Las afecciones descritas en esta revisión son destacables por su diversidad; todas se expresan por la presencia común de artralgias y/o artritis, ya sea en algún momento de su evolución o como síntoma y/o signo relevante. Estas van desde entidades simples hasta patologías de pronóstico reservado, con afectación no solo funcionales, sino a veces con riesgo de vida, así como también con repercusiones psicológicas y sociales del niño y de su entorno. Muchas de ellas son similares en sus manifestaciones iniciales, y recién en su evolución suelen aparecer elementos clínicos o de laboratorio que permiten configurar el diagnóstico, el cual suele ser difícil cuanto más pequeño es el paciente; así, en los lactantes y preescolares el tejido celular subcutáneo prominente en la parte distal de las extremidades, dificulta el examen de las pequeñas articulaciones de manos y pies; muchas veces el compromiso articular está dado solo por la limitación de movimientos y dolor, sin aumento de volumen o calor, por lo que será necesario conocer los rangos de movilidad normal en la población pediátrica para detectar la anormalidad. En general, estos son mayores cuanto menor es el niño y mayores en el sexo femenino. El dolor crónico es otro parámetro difícil de evaluar en los niños, su expresión está limitada por la capacidad del niño de verbalizar sus molestias, de tal manera que cambios del carácter como tristeza, mutismo u hostilidad, pueden ser expresiones de dolor.

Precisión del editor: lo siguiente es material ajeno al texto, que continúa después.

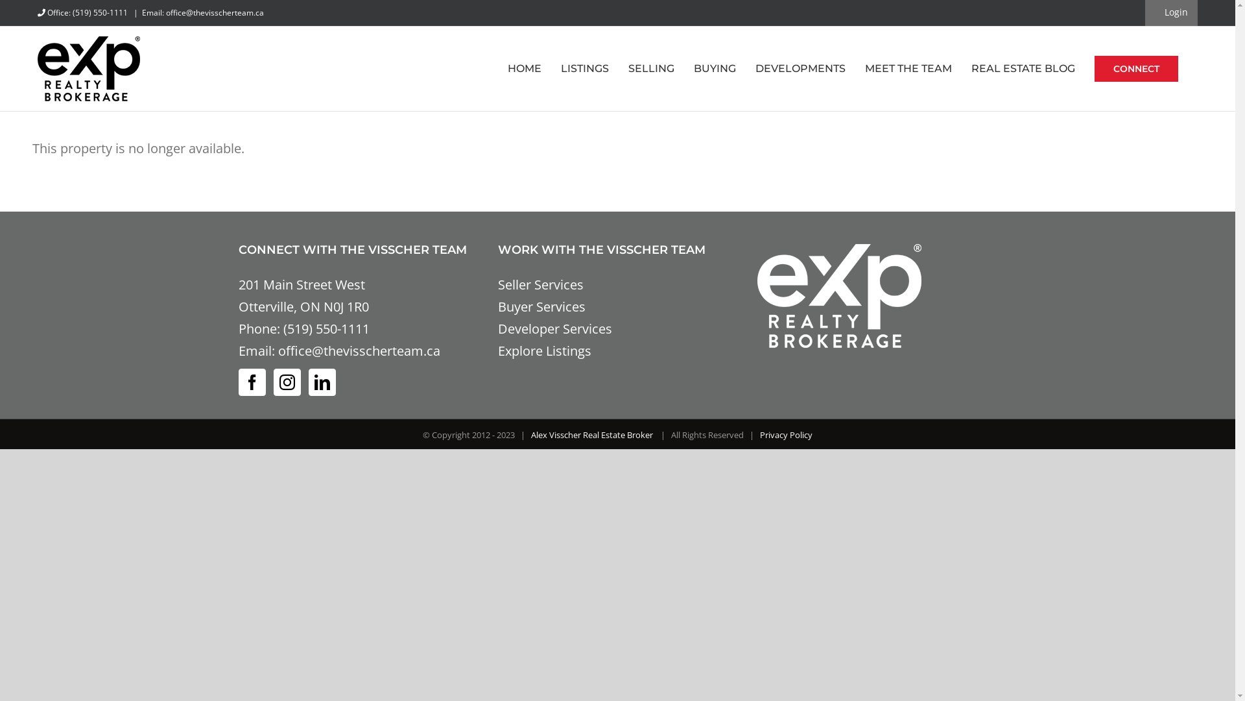 The width and height of the screenshot is (1245, 701). What do you see at coordinates (525, 68) in the screenshot?
I see `'HOME'` at bounding box center [525, 68].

De las diferentes neoplasias, las leucemias linfáticas agudas son las que más frecuentemente debutan con síntomas reumatológicos (10 a 15%). Durante su evolución, 20 a 40% acusan este tipo de síntomas. Estas manifestaciones también se suelen observar en linfomas y neuroblastomas; siendo más raras en otros tipos de tumores3. Los mecanismos patogénicos que determinan estas manifestaciones se pueden resumir en 4 grupos: a) invasión de huesos, articulaciones o músculos por las células tumorales, b) síndromes paraneoplásicos inducidos por mediadores de células tumorales, determinando efectos a distancia, c) alteración de la vigilancia imnune, responsable de la enfermedad reumatológica como neoplásica, d) reacciones adversas a la terapia4.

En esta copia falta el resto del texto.